> [Page excerpt]
A. Genesis 19:15-17 The kindly interest the angels took in the preservation of Lot is beautifully displayed. But he “lingered.” Was it from sorrow at the prospect of losing all his property, the acquisition of many years? Or was it that his benevolent heart was paralyzed by thoughts of the awful crisis? This is the charitable way of accounting for a delay that would have been fatal but for the friendly urgency of the angel.

C. Genesis 19:15

And when the morning arose,.... When it was break of day, for as yet the sun was not risen, nor did it rise until Lot got to Zoar, Gen_19:23. He was now returned from his sons-in-law, and by this time it began to be light:

then the angels hastened Lot; urged him to get out of his house as fast as he could:

saying, arise, take thy wife, and thy two daughters, which are here; from whence Aben Ezra, and others, have concluded, as has been observed, that he had other daughters elsewhere, which they suppose were married to men of Sodom; but the phrase, "which are here", or "are found", or "are present" (t), relates to his wife, as well as his daughters, and only signifies, that he should take all his relations that were present; and these may be only opposed to and distinguished from his sons-in-law that were absent, and refused to hearken to his advice and exhortations. Onkelos paraphrases the words, "who are found faithful with thee"; who believed what the angels said concerning the destruction of Sodom, as well as he, as did his wife and two daughters:

lest thou be consumed in the iniquity of the city; in the punishment inflicted on the city for their iniquity. See Rev_18:4.

> [Data]

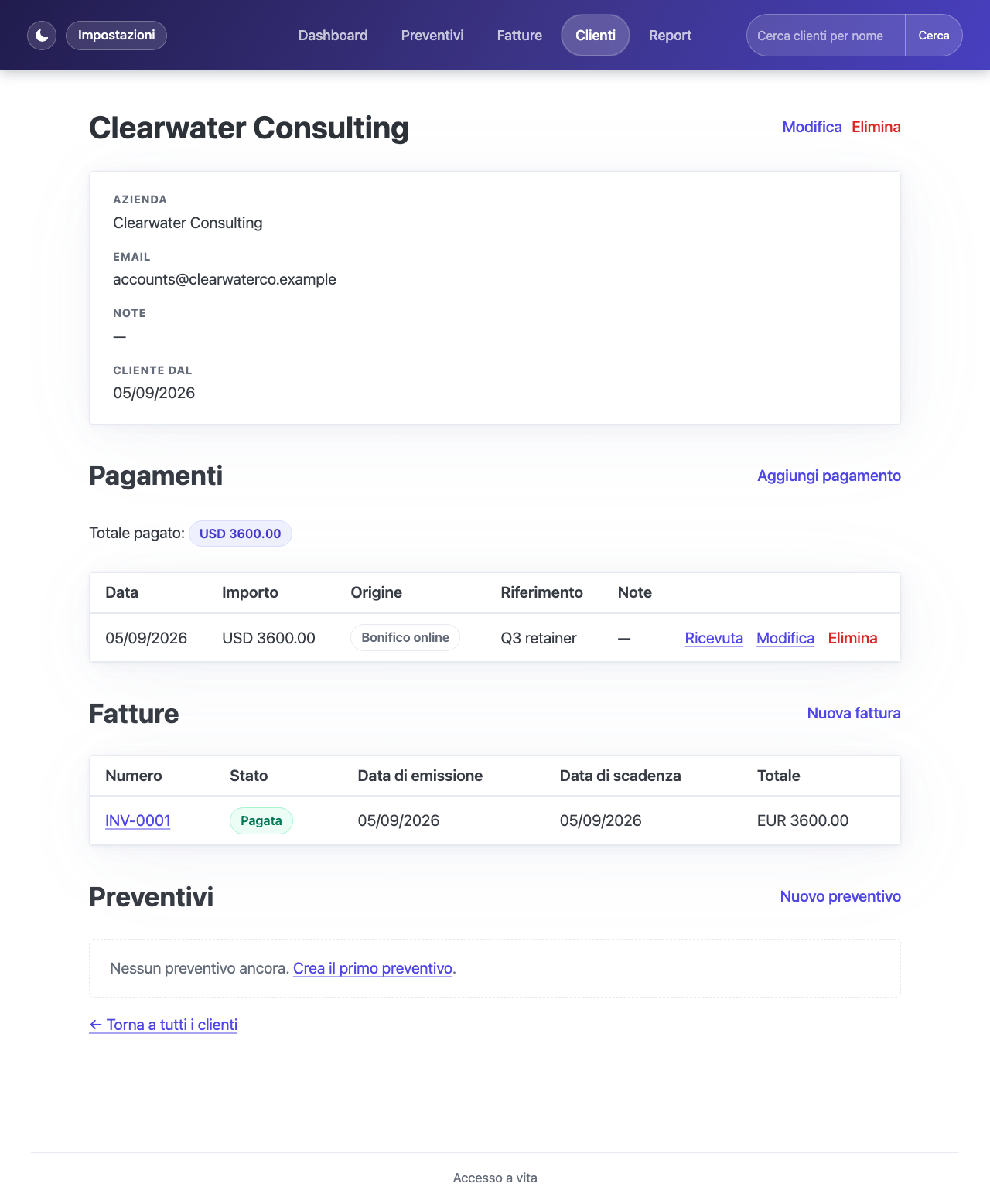990x1204 pixels.
Task: Open the Preventivi navigation tab
Action: (432, 36)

> [Exercise requirements] Can you copy out, word for word, the passage of the Genesis 19:15 commentary above that opens with "A. Genesis 19:15-17" and closes with "of the angel."?

> [Task output]
A. Genesis 19:15-17 The kindly interest the angels took in the preservation of Lot is beautifully displayed. But he “lingered.” Was it from sorrow at the prospect of losing all his property, the acquisition of many years? Or was it that his benevolent heart was paralyzed by thoughts of the awful crisis? This is the charitable way of accounting for a delay that would have been fatal but for the friendly urgency of the angel.